The guide then continues to set out (non-exhaustive) factors by which prosecutors then judge whether bringing a charge is or isn’t in the public interest. These factors are too long to set out herein full, but ones that really jump off the page as “tending against prosecution” include:
the seriousness and the consequences of the offending can be appropriately dealt with by an out-of-court disposal which the suspect accepts and with which he or she complies; and
the loss or harm can be described as minor and was the result of a single incident, particularly if it was caused by a misjudgement.
Against this, the factors “tending in favour of prosecution” which may be most relevant to the two case in question include:
the offence was committed against a person serving the public; and
the offence was motivated by any form of discrimination against the victim’s ethnic or national origin, gender, disability, age, religion or belief, political views, sexual orientation or gender identity; or the suspect demonstrated hostility towards the victim based on any of those characteristics.
In the end, whether or not to prosecute will remain a matter of judgment, but those campaigning for freedom of (internet) expression may do well to focus media attention on the well-established convention that not every potentially illegal act should be prosecuted, and that prosecutors need to assess the logic of prosecution in terms of the overall public interest, rather than the immediacy of public outcry.
Lastly, perhaps the Labour party has a role to play in this.

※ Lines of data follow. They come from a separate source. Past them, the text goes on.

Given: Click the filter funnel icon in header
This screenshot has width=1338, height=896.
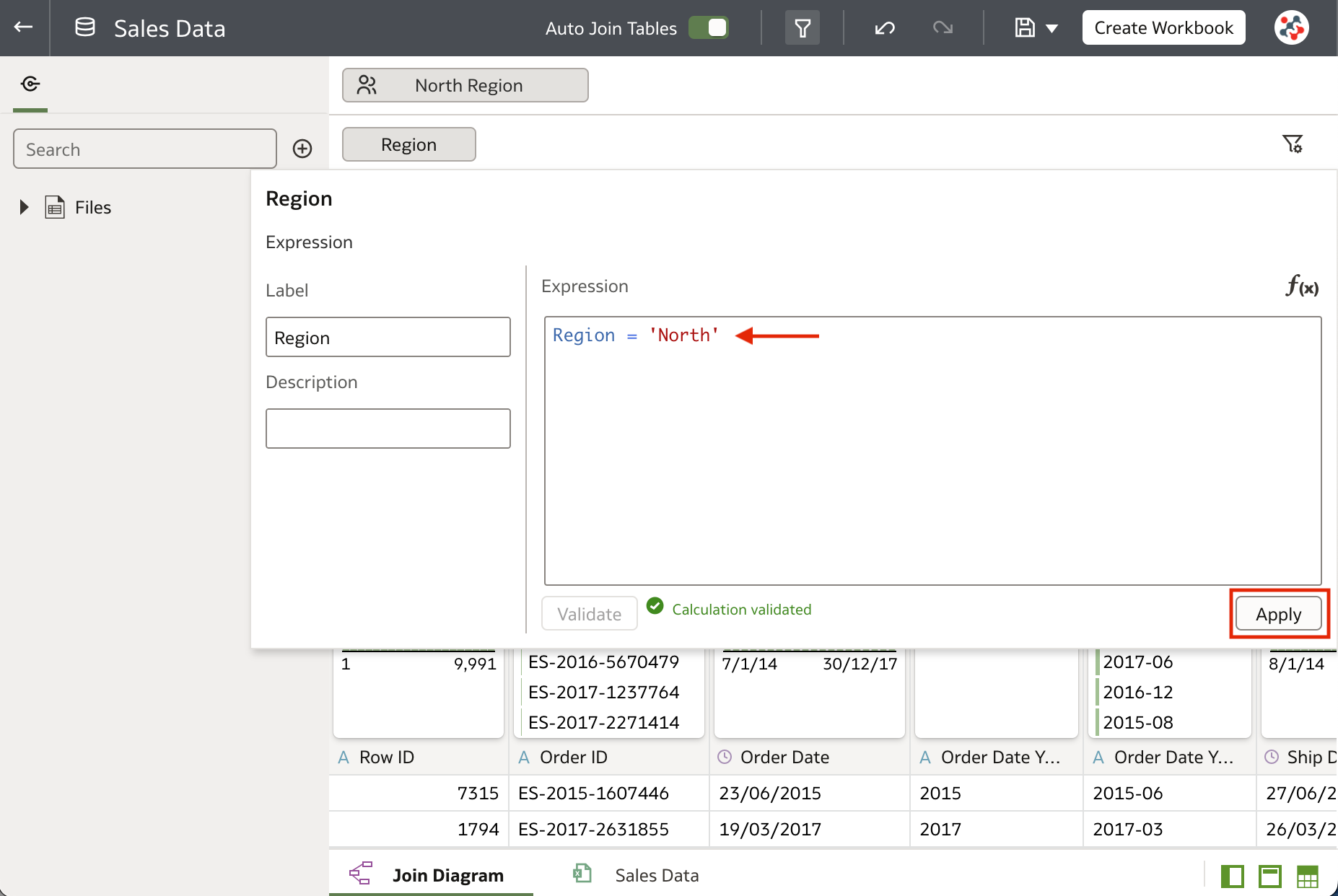Looking at the screenshot, I should coord(803,28).
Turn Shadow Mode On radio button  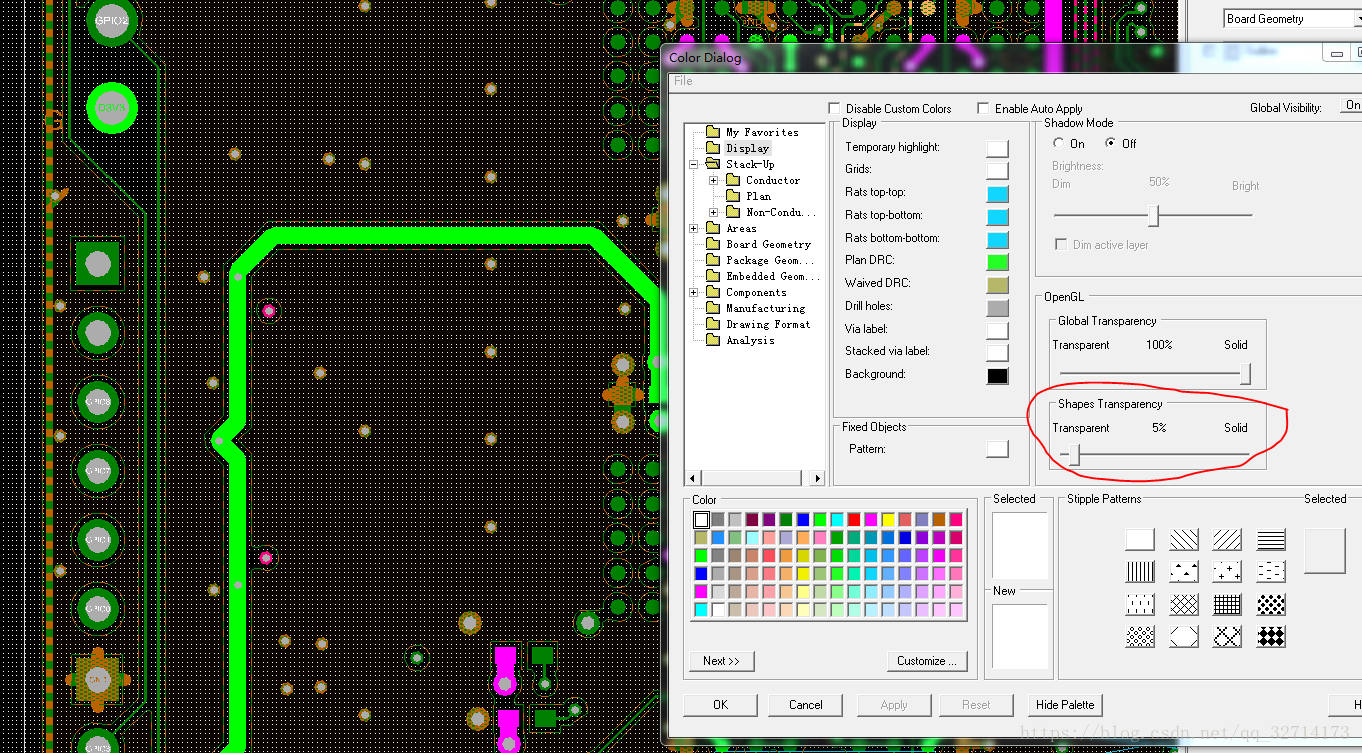[1059, 144]
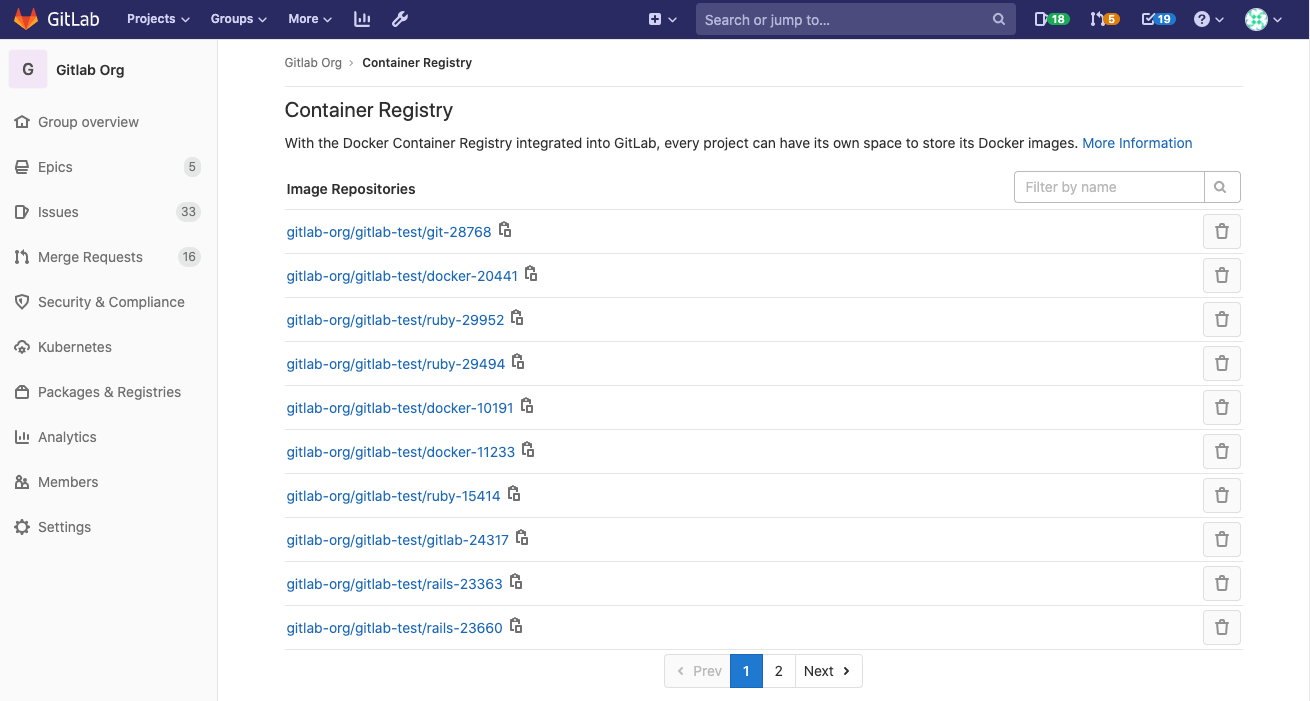Click the issues icon showing 18
Viewport: 1310px width, 701px height.
(1050, 18)
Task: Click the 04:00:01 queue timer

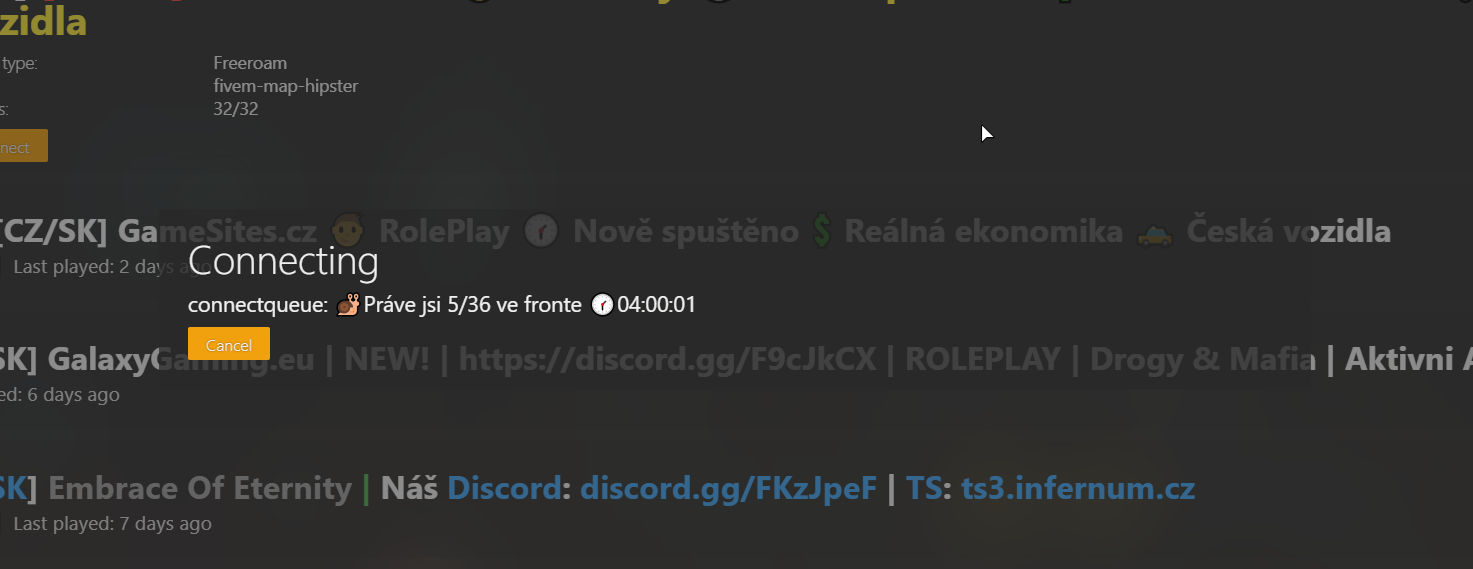Action: click(x=656, y=304)
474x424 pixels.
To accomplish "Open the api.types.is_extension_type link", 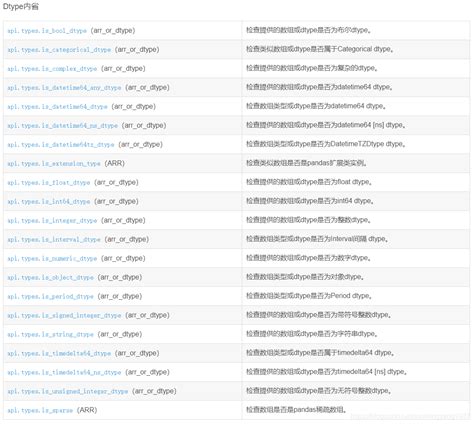I will [x=54, y=164].
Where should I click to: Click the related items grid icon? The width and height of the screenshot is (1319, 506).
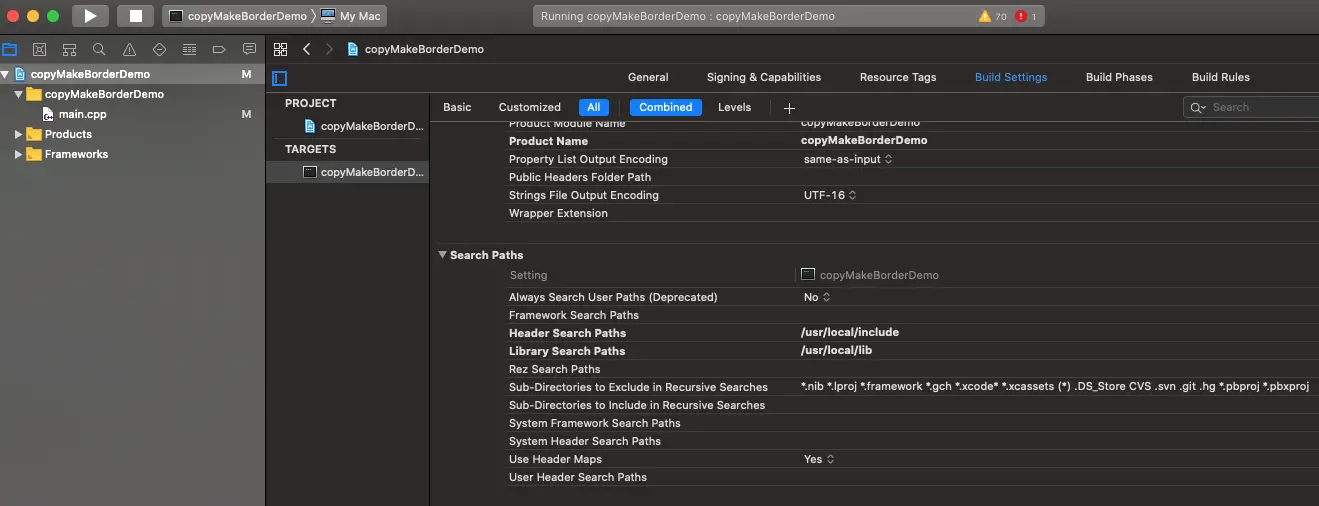[x=281, y=49]
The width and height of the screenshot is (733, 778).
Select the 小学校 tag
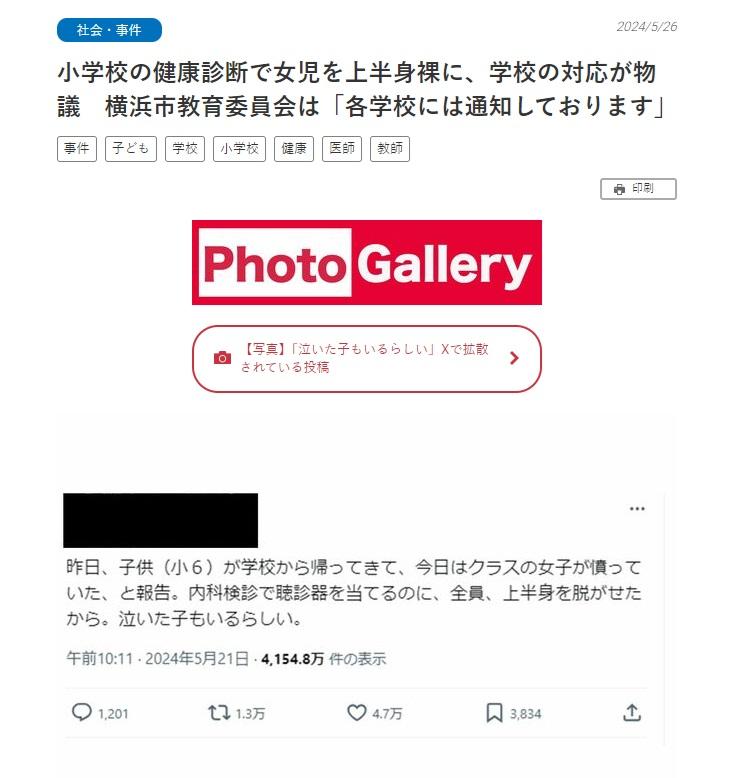239,148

Labour lost a significant number of votes in 2010 because it was branded – with some justification – as the party against civil liberties. The Communications Act 2003 is a case in point. A post-New Labour Labour would do well to move beyond this by initiating a new, mature, internet-age discussion about hate speech, prosecution and the public interest, in a way which doesn’t require a changed to legislation, but may be all the more effective for that.